The follow-up question is what the recommended instance type and configuration for Tranquility in a typical production deployment is?
It would be great if Druid team can set up a Slack team for Druid. I noticed that the confluent have a Slack team for Druid where they have separate channels for Ops, Streams, Kafka Connect to share collective knowledge.
Tranquility Core is basically a client side library similar to a Kafka Producer. It is aware of the layout of your Druid cluster and it knows where to send data in order for it to be indexed in real time. We have some pre-built modules for integrating it with Samza, Spark, Flink, HTTP, etc, or you could use the Core library directly.
The main two options for realtime ingestion in Druid today are Tranquility and also the Kafka Indexing Service (http://druid.io/docs/latest/development/extensions-core/kafka-ingestion.html).
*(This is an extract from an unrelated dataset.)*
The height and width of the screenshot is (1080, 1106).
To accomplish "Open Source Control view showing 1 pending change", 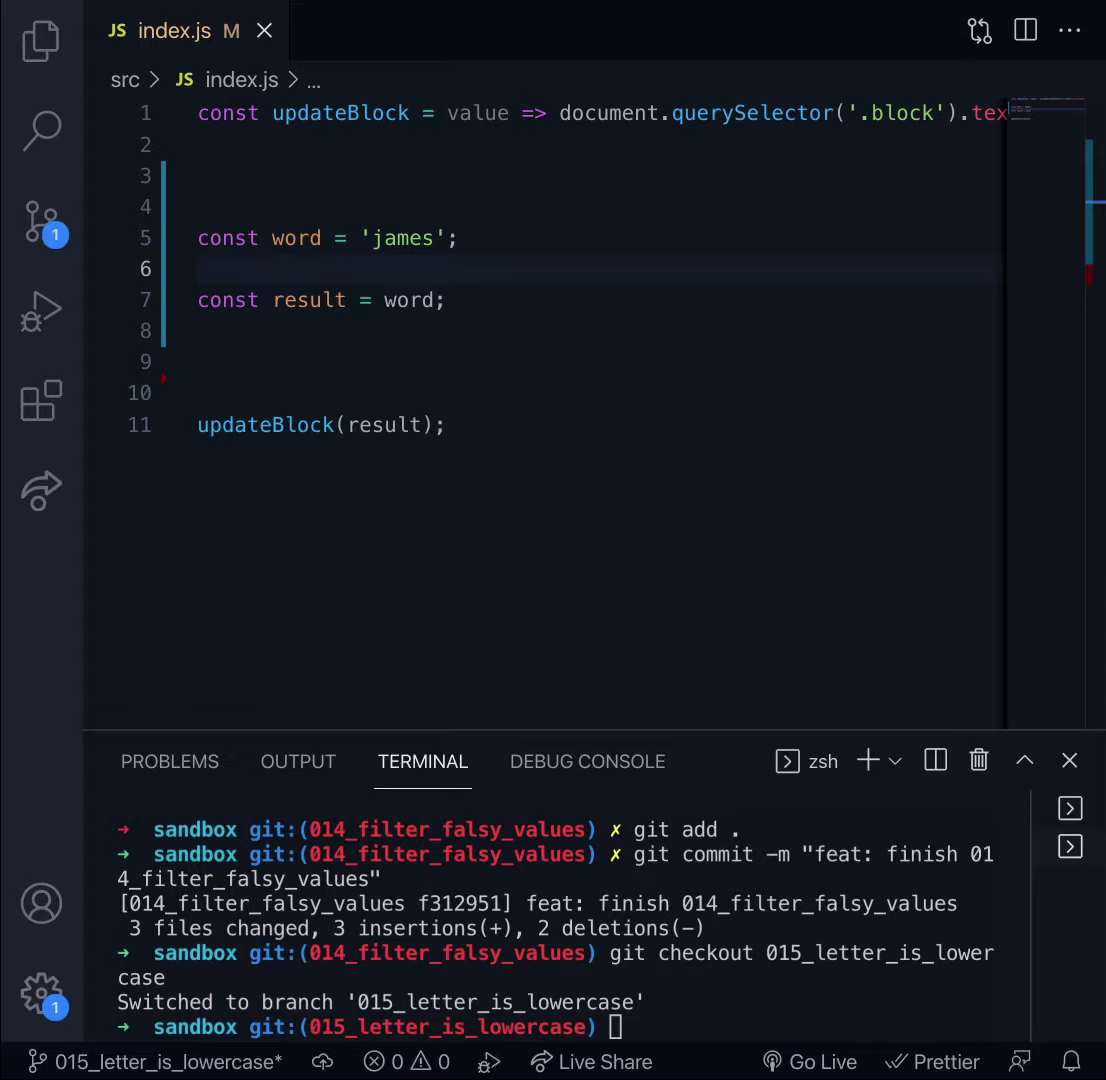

The latter is quite different from Tranquility. It only works with Kafka, but doesn’t require any external processes, and is able to guarantee exactly once processing.
There is an official Druid IRC chat, but I’m not sure how much traffic it gets these days (I have to admit I rarely check it, and usually check the mailing lists for discussions instead).
Thanks Gian, Appreciate it.
On Slack Community Channel: One of the common feedback I got from the people who adopted Druid or tried but reverted the adaptation of Druid is, “Druid complicated to operate; It has too many demons.” I noticed most of the tech talk available on either Youtube or meetups almost are focused on Druid use cases rather than Druid internal Deep dive. Any steps towards address this issue would be awesome.
The community Druid distribution is really set up for maximum flexibility and the daemons are part of that. The idea is that the specialization can help you tune, scale, and debug each part independently, which can be helpful especially in large elastically scaled cloud environments. I will grant that it is a bit overkill for a simpler setup though. For that you could try the Imply distribution which is easier to get started with: https://imply.io/get-started (note also that Imply supports complex setups too, it’s just that the “default” is simple)